Sexo, Amor & Crônicas

INDECIFRÁVEL

Compreender sentimentos é como brigar de foice com a razão. Travar uma batalha consigo mesmo e perder. Desafiar a sábia e enigmática natureza. Não tem sentido. Ou direção. É inútil. Mas esbarramos na turva ilusão de que domamos as emoções. Impossível.

Quantas vezes você já ouviu alguém se referir a duas pessoas atraentes fisicamente, interessantes, bom papo, inteligentes e dispostas a viverem um romance: “são perfeitos um para o ouro. Deveriam ficar juntos!”

Bobagem.

Como se o amor brotasse por vontade. Como se pessoas de bom caráter e gostos parecidos justificassem uma união. “Fiquem juntos, vocês combinam”, eles dizem. Tolos.

Sentimento é espontâneo, tem vida própria, surge quando quer, não na hora certa. Vem de onde não imaginamos e se dirige a quem quiser, não para o príncipe encantado ou para a donzela ideal. Apaixonar-se não tem lógica. É puro instinto a serviço do abstrato.

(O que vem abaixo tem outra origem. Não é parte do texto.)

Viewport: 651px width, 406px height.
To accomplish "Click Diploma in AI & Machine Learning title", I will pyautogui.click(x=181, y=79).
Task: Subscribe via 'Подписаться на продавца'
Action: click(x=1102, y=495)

Amor é genuíno, mas indecifrável. Não adianta querer querer, tentar gostar, afirmar para o espelho e para a sua mãe que aquele bom partido é o homem da sua vida. Quando na verdade o tirano que trabalha com você, não tem lá os melhores predicados e geraria uma série de revoltas familiares pelo jeito transgressor é quem faz suas pernas tremerem e seu coração vibrar. Você pode controlar suas atitudes e evitar o contato com essa pessoa. Jamais conseguirá comandar o que sente.

Sentimento forçado vai do mesmo jeito que vem. Ilusório, superficial e raso. Não se sustenta. Desmorona quando faltar palpitação, quando o sexo for apenas físico, quando o beijo for técnico e os gestos apenas automáticos. O amor não é mecânico, é orgânico. É impossível inventar um sentimento. Pelo menos não por muito tempo.

Amor não se procura, ele encontra você.